Since the pressure drop across the gate valve was relatively small compared to the inlet operating pressure, the pressure contours showed minimal variation under standard conditions. An operating pressure of 0.39 MPa was specified in the simulations to enhance the visualization of pressure gradients within the flow domain.
The globe valve model included extension sections with an inner diameter of 65 mm and a total length of 780 mm. The central flow passage was simplified as a 44 mm circular pipe with a total horizontal length of 260 mm, bent to represent the internal flow path of the valve. The junctions between the valve inlet/outlet and the extension sections were modeled with a 45° bend and a curvature radius of 65 mm, while the central flow passage featured a 135° bend with a curvature radius of 31.02 mm. Under the fully open condition, the local resistance coefficient of the globe valve measured in the manufacturer’s factory test with water is 2.3. To improve accuracy in capturing local flow variations, the mesh in the valve flow passage was refined by a factor of two. The geometric dimensions and the meshes of the globe valve are shown in Fig. 3.
Figure 3: Schematic diagram of the globe valve: (a) The geometric dimensions of the globe valve; (b) The overall meshes of the globe valve.
2.1.4 Gathering and Transportation Interference Simulation of Manifold
The manifold model was established based on real parameters, without extension sections. The inner diameter of the manifold is 100 mm. Each inlet section has a diameter of 65 mm and a length of 350 mm.
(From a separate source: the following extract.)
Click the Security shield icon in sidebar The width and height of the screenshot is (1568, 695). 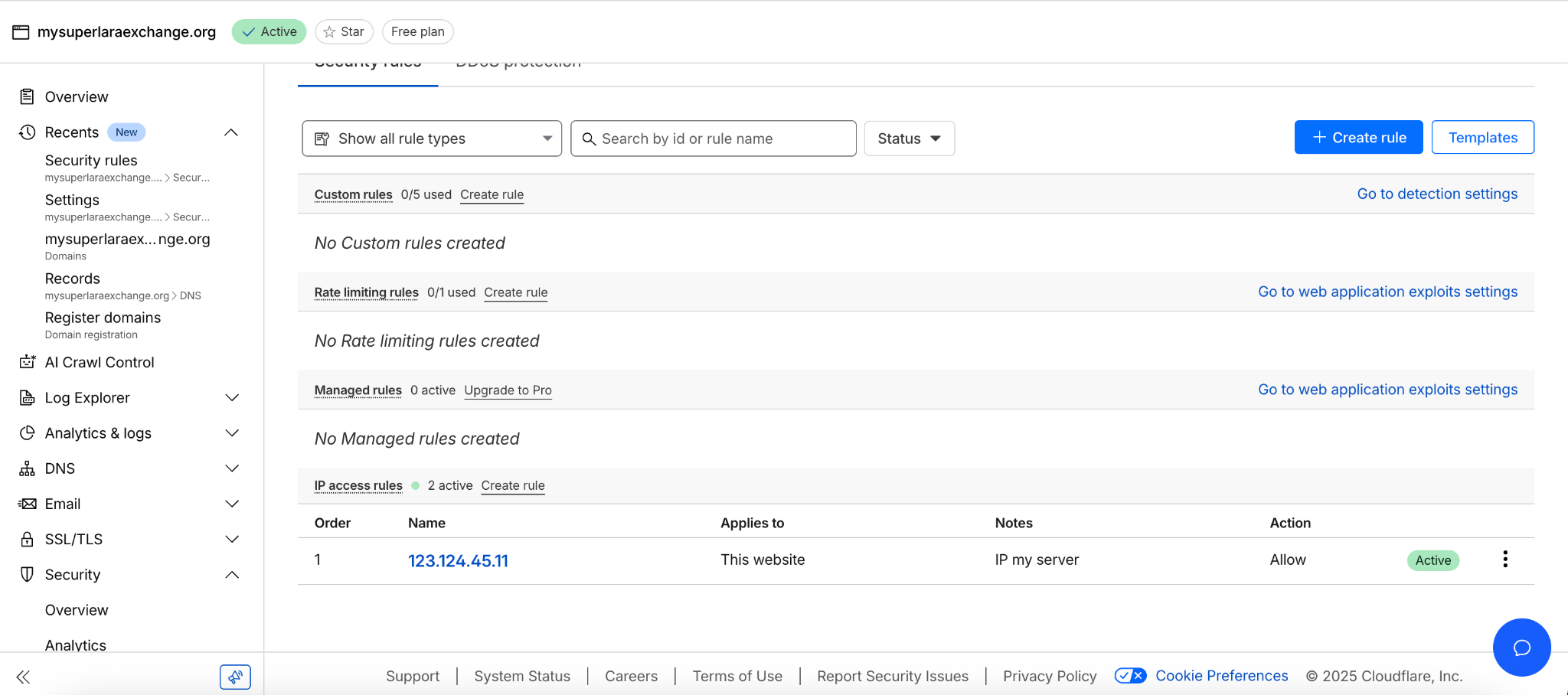point(28,575)
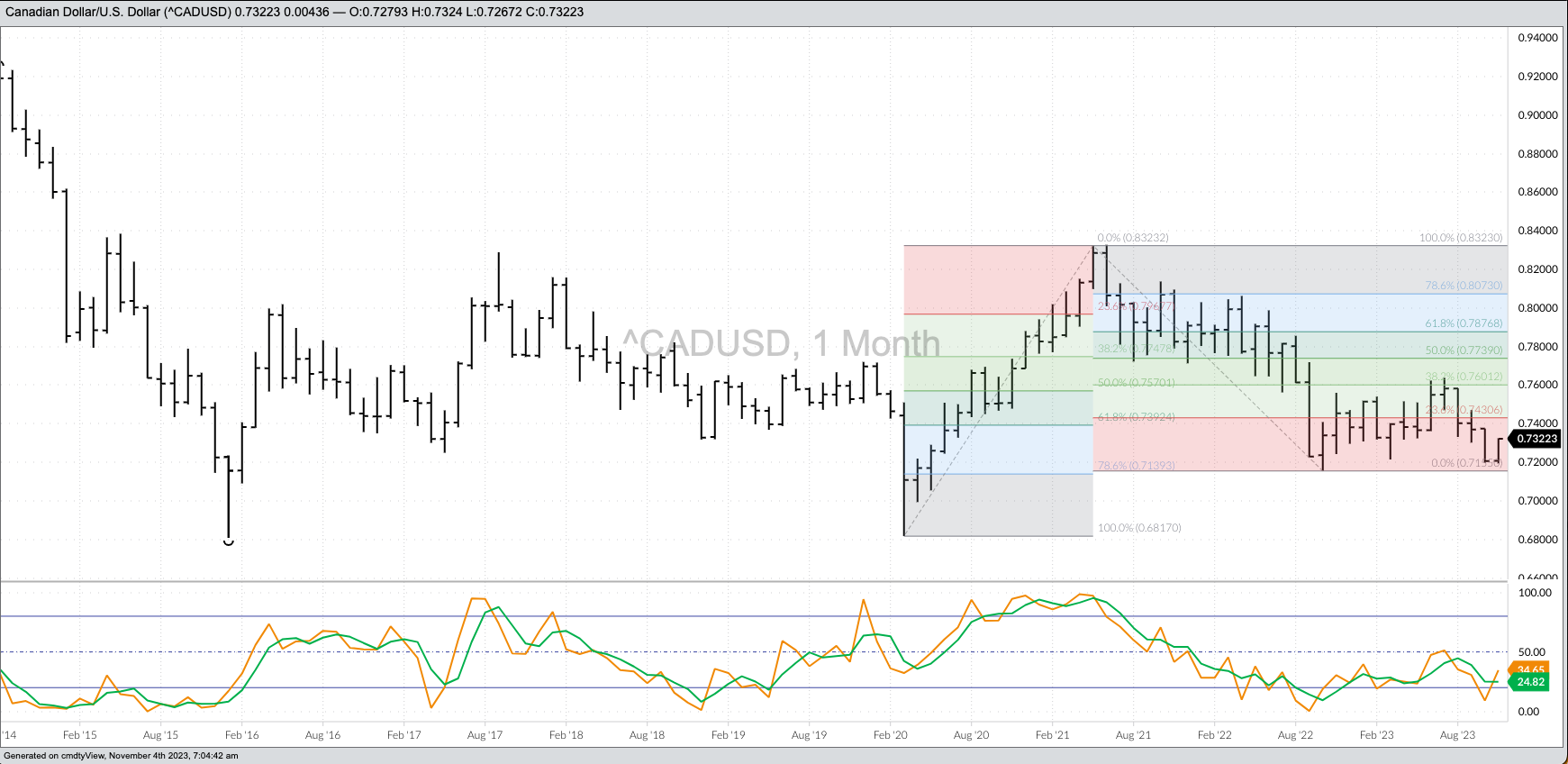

The inlet sections are numbered sequentially from the end of the manifold toward the outlet as 4#, 5#, 6#, 3#, 2#, and 1#. A local mesh refinement with a density factor of two was applied to the junction regions between each inlet and the main manifold. The geometric dimensions and the meshes of the globe valve are shown in Fig. 4.
Figure 4: Schematic diagram of the manifold: (a) The geometric dimensions of the manifold; (b) The overall meshes of the manifold.
The high-pressure inlet is designated as 3#. Due to the backflow caused by the interference between high-pressure and low-pressure streams, a pressure inlet and an outflow boundary were defined. A total pressure contour on the manifold cross-section was established to observe the influence of the high-pressure inlet on the pressures at other inlets. Additionally, a cross-sectional velocity vector plot was generated to examine the backflow behavior at the low-pressure inlets. The initial boundary conditions are listed in Table 3.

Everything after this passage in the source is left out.